It's a clear evening tonight, cool and wet. There's a woodpecker in the chokecherry tree, and bats beginning to come out from under the rafters, flashing black across the sky. Saturn is rising over the mountain to the south—I know it's Saturn because I watched it rise last night, with the help of a dusty old telescope I found in my brother's closet.
My mom is here. She's reading a book called The Third Witness and wants me to say hello. She's lit all the citronella candles, and the smell of their oily smoke is reminding me of the seventeen-year-old you.

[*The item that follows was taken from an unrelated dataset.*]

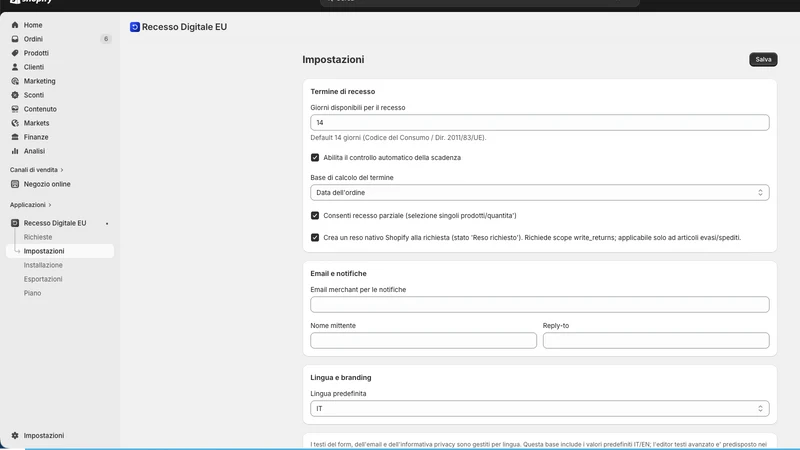Viewport: 800px width, 450px height.
Task: Click the Negozio online store icon
Action: pos(15,184)
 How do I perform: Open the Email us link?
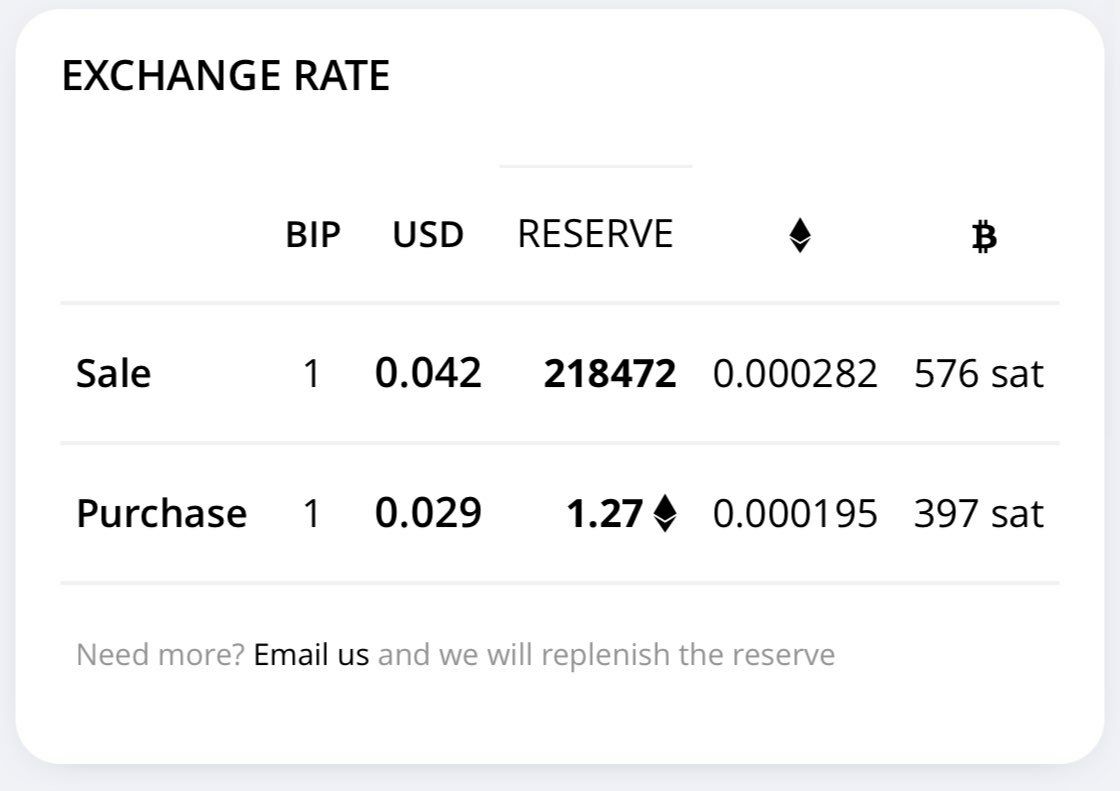(x=311, y=655)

I didn't really like being seventeen, to be honest. I know I probably seemed happy, but it was hard for me. Everything was too close, too important; I was hiding too much, and I've always been too sensitive. Daily life rubbed me raw. I look back on high school and feel nostalgic, but I know my nostalgia is more for the freedom from responsibility than anything else.
Even then I knew I was a loud, obnoxious teenager. I said the stupidest shit, and laughed at everything in an attempt to stay socially relevant. I listened to rap I didn't understand and wore my baseball caps crooked and walked with a swagger in hopes of distracting from the way I giggled like a girl. I tried hard to be honest, like my father taught me to be—but my fear of hurting other people's feelings got in the way of honesty most of the time. I was mostly just a doormat.
A stupid, irritating, closeted doormat.
I don't know why you liked me, because you were simply perfect. Or at least in my eyes you were. Icy, maybe. Awkward, sometimes. Overly-defensive, almost always. I know now that you were working very hard to find yourself—but even in those days, even when you were still searching, you were undeniably you. Ambitious, quick-witted, decisive, headstrong. Do you know how many girls you charmed with that tough, obstinate attitude of yours? Well. I'm sure you probably know by now.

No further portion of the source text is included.